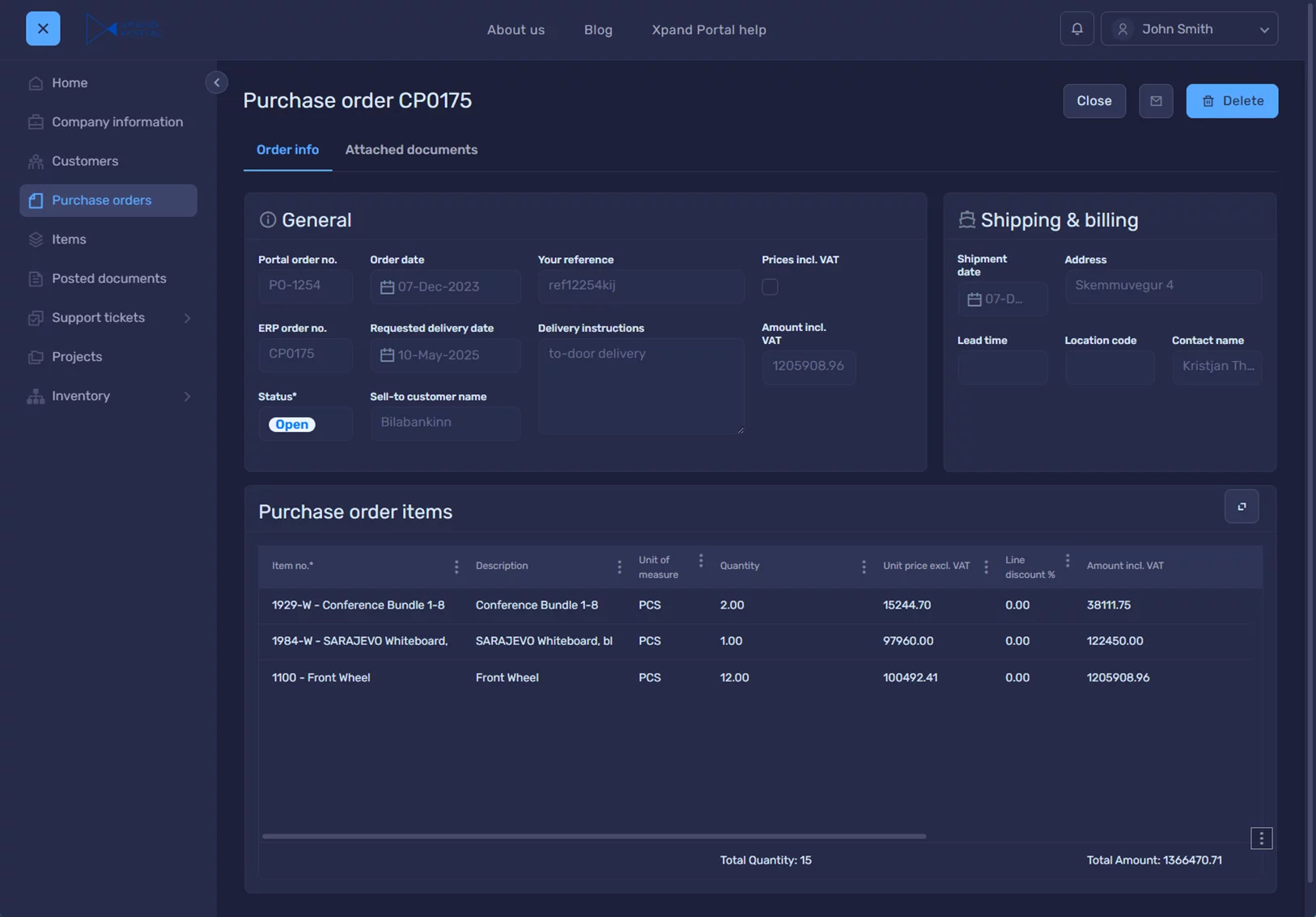Open Posted documents in the sidebar
Viewport: 1316px width, 917px height.
pos(108,278)
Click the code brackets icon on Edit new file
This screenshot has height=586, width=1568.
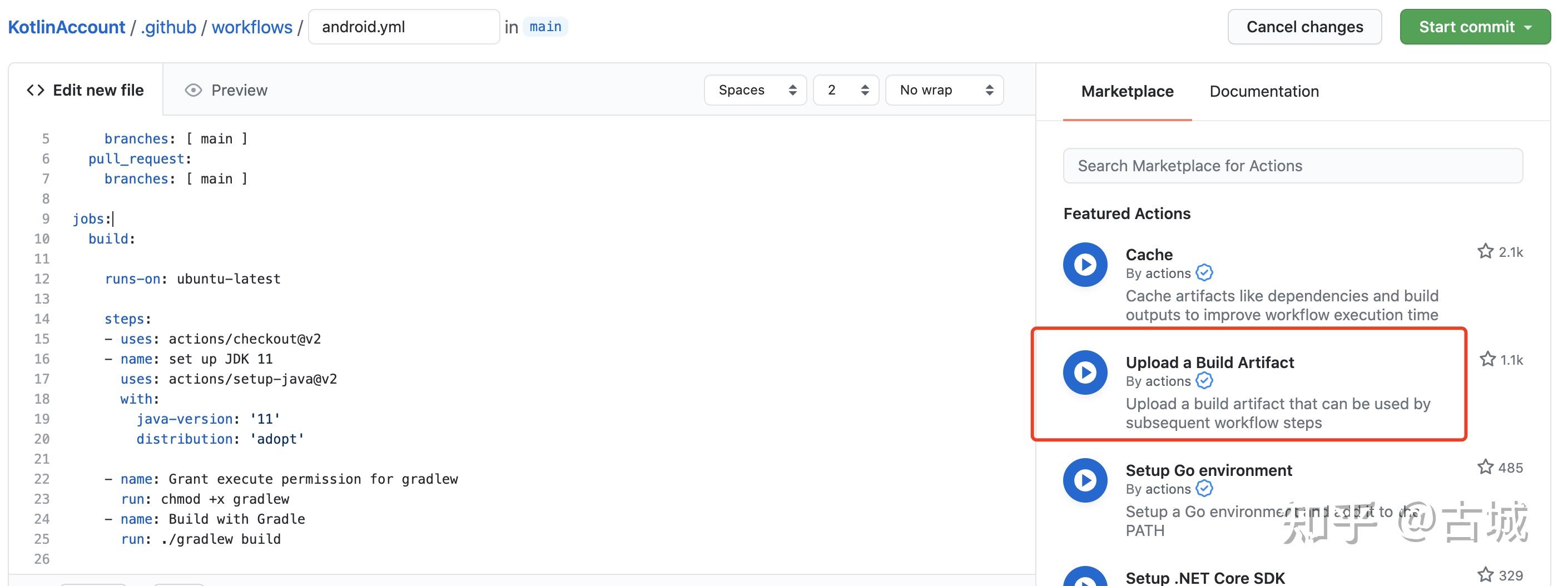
┄┄┄┄┄┄┄┄┄┄┄┄┄┄┄┄┄┄┄┄
请找出上面所有含有字符串“width”的行，并将这些行逐一照抄下来。大小写须完全一致才算匹配。

Viewport: 1316px width, 917px height.
This screenshot has height=586, width=1568.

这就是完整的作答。